[Items listed in a dataset]
* * * * * * * * *
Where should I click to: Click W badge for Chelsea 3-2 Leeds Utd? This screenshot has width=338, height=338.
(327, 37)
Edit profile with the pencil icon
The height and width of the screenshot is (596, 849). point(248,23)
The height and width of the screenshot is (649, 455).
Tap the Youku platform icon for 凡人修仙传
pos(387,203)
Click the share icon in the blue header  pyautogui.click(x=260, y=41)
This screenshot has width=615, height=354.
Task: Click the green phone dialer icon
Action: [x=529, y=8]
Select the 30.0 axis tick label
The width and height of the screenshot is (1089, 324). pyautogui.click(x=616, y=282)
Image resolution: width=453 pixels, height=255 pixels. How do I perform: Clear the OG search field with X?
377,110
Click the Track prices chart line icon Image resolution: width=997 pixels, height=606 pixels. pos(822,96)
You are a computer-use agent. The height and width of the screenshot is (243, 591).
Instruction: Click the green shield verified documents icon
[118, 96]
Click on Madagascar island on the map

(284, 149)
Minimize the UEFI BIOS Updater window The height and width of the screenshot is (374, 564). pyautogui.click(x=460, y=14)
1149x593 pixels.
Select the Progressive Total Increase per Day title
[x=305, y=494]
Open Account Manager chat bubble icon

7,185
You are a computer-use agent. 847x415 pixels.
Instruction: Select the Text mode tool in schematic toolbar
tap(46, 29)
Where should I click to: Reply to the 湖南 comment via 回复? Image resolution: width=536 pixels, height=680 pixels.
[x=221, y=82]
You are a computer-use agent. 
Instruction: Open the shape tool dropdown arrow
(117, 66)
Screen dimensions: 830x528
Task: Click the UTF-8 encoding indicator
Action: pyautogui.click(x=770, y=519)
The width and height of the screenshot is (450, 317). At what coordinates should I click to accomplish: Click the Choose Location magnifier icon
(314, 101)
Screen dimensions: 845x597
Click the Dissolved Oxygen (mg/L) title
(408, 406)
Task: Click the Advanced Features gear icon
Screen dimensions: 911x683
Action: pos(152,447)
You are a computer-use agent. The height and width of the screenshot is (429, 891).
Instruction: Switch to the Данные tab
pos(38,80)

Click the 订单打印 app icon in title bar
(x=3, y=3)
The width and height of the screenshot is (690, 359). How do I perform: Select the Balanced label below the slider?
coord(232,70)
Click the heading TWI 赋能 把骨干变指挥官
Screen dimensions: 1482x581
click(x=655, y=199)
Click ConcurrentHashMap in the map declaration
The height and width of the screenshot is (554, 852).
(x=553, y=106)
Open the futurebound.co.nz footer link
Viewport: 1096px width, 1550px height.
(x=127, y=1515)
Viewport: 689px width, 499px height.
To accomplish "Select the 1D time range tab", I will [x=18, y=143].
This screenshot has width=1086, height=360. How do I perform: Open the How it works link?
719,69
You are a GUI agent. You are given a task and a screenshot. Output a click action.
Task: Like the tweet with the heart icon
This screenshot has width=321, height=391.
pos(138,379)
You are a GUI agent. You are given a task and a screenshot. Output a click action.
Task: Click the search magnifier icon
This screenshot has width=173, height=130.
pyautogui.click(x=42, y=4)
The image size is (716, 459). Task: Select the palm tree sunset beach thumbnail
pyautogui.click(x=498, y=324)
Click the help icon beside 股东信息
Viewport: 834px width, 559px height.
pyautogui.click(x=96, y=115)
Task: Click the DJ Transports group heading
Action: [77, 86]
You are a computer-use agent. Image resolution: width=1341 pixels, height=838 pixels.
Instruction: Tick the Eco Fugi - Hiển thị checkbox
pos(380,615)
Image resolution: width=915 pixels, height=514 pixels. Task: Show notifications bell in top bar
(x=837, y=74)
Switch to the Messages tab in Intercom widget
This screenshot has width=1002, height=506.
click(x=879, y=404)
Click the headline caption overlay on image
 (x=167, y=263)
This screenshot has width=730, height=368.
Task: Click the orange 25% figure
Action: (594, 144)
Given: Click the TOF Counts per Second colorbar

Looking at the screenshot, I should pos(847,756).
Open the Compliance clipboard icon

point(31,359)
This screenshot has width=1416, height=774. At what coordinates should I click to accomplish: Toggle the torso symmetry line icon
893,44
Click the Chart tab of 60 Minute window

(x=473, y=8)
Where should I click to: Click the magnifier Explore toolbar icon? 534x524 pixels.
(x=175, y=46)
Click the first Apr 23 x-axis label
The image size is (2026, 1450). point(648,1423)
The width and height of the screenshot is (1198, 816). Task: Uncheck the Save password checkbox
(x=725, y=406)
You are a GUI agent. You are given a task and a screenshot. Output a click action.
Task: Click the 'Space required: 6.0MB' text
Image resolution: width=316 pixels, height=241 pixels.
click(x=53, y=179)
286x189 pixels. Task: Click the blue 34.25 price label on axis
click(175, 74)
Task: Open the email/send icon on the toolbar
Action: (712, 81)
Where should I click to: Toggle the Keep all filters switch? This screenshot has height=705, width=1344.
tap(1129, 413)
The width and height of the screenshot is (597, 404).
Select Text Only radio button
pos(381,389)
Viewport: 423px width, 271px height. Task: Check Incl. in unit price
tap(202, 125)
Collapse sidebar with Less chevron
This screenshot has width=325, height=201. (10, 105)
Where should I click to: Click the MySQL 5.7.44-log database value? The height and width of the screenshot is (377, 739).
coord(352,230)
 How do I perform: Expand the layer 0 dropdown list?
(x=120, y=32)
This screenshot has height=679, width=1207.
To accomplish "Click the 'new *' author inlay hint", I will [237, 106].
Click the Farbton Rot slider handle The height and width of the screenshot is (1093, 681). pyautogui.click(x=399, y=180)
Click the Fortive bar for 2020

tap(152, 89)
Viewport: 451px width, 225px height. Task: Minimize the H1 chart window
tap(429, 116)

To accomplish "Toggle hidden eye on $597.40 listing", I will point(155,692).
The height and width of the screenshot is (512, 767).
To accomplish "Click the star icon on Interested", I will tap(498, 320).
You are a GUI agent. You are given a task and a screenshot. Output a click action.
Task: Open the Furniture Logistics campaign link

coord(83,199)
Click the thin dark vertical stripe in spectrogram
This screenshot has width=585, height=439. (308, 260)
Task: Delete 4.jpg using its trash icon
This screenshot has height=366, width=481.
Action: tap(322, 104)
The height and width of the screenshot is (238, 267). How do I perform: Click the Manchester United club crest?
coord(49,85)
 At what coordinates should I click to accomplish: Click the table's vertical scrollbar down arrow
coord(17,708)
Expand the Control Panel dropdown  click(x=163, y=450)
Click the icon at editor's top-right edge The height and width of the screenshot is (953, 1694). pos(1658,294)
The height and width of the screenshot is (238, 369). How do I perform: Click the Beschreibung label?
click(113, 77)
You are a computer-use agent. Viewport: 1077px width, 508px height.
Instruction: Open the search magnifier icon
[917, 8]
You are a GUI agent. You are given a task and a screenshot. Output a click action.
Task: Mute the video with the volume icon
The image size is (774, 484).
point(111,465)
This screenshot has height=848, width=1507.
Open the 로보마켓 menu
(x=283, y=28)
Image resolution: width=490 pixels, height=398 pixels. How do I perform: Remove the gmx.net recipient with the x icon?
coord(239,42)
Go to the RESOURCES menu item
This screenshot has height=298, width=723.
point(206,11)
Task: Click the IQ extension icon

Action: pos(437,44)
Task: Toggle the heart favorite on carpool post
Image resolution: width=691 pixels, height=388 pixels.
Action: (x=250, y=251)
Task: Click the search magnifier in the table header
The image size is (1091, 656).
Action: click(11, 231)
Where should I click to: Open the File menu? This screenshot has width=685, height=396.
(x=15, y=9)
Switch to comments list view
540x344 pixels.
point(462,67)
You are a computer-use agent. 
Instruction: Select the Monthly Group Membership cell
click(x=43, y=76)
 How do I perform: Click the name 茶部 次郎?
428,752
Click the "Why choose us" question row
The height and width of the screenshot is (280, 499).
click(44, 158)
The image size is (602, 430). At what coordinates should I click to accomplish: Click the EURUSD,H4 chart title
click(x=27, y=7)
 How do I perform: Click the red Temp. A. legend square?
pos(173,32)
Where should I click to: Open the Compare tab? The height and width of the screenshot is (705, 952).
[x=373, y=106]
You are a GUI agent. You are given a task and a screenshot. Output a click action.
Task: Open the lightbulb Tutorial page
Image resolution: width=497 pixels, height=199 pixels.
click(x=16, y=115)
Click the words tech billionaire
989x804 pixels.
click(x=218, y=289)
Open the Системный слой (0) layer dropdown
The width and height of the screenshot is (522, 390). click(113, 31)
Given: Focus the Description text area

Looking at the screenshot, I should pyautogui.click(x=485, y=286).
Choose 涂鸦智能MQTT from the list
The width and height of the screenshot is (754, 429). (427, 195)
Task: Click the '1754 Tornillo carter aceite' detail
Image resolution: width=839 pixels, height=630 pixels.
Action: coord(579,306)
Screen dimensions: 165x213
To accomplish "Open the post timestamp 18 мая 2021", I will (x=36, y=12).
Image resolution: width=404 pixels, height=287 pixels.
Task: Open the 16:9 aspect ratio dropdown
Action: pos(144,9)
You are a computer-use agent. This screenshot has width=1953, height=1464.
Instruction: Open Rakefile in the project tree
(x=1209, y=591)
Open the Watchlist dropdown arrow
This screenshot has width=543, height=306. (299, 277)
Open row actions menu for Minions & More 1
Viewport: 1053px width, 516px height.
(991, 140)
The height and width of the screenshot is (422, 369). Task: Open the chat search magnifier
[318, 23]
* * * * * * * * *
Your objective.
Reproduce the lines from the one containing "Task: Click the '1754" through the one containing "Action: coord(579,306)", both included.

Finished exercise.
Task: Click the '1754 Tornillo carter aceite' detail
Image resolution: width=839 pixels, height=630 pixels.
Action: coord(579,306)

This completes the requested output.